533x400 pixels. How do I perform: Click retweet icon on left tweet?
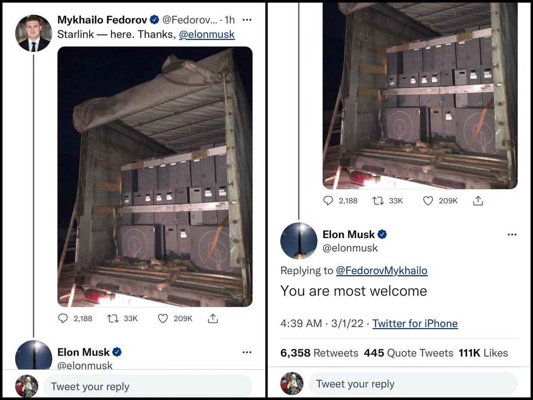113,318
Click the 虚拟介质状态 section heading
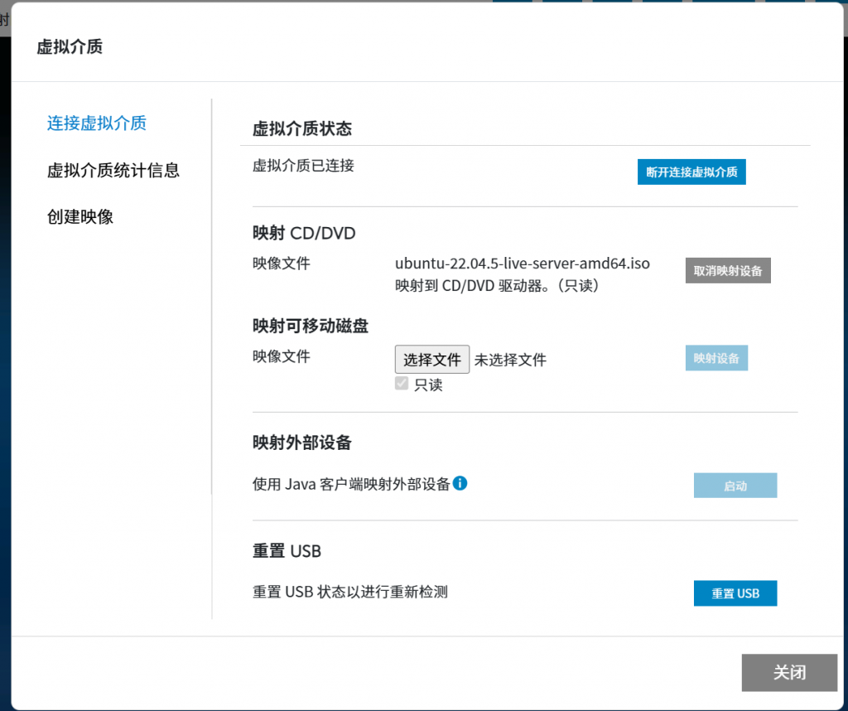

++++++++++++++++++++

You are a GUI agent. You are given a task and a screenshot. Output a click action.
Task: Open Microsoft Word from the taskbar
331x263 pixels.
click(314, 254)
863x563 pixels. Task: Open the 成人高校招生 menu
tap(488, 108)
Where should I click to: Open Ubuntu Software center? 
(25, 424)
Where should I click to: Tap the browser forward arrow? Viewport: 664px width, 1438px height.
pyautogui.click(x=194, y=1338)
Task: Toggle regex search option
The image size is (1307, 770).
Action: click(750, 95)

++++++++++++++++++++

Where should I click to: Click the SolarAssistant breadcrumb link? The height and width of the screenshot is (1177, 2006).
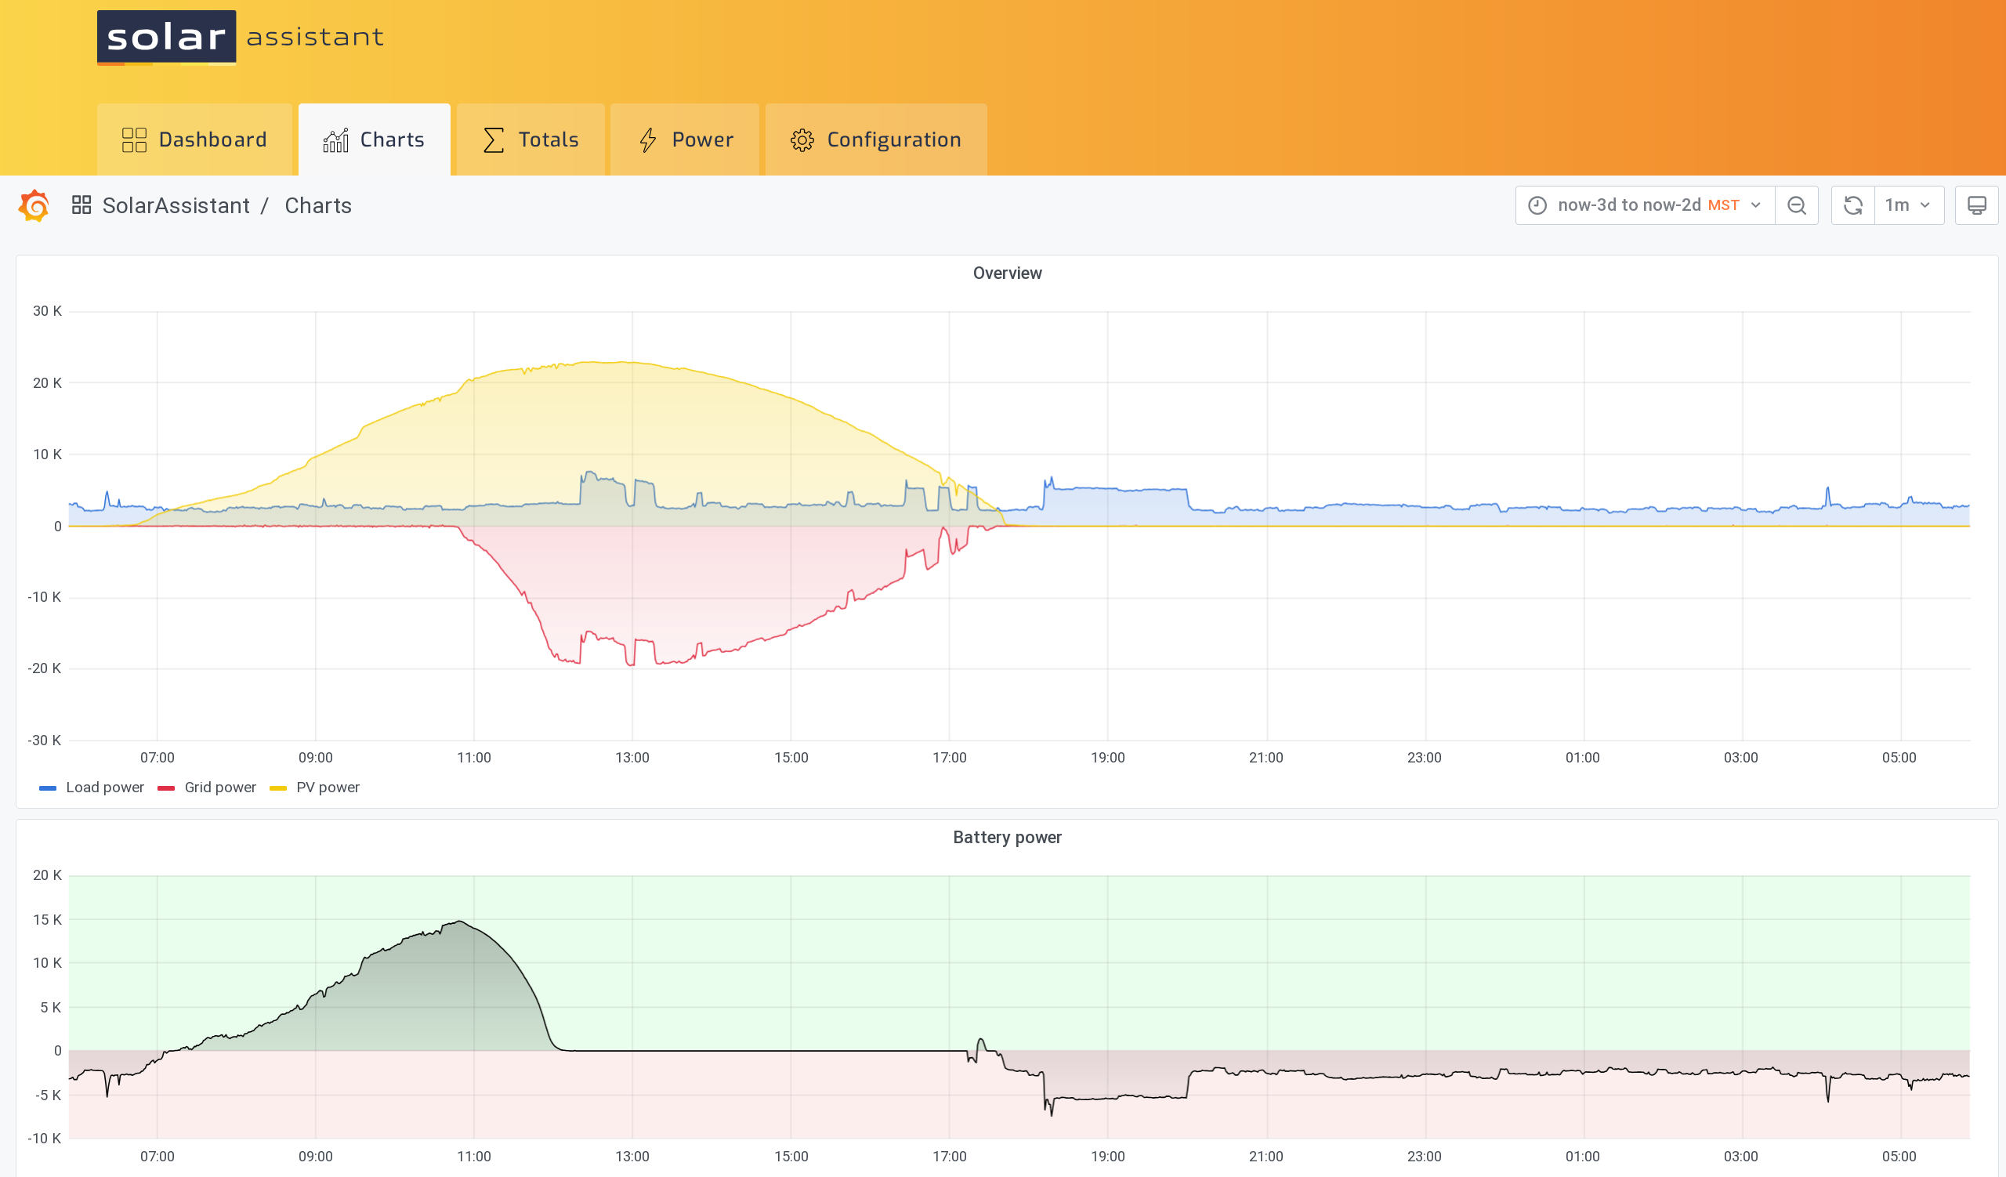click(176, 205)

++++++++++++++++++++

Set task: Rewrite the items from the line with "533x400 pixels. How" up to and including the line with "Click the 虚拟介质状态 section heading", keeping the requests, and add 19 to each coordinate in the answers. Leave the pictures out.

Task response:
533x400 pixels. How do I perform: Click retweet icon on left tweet?
132,337
Click the 虚拟介质状态 section heading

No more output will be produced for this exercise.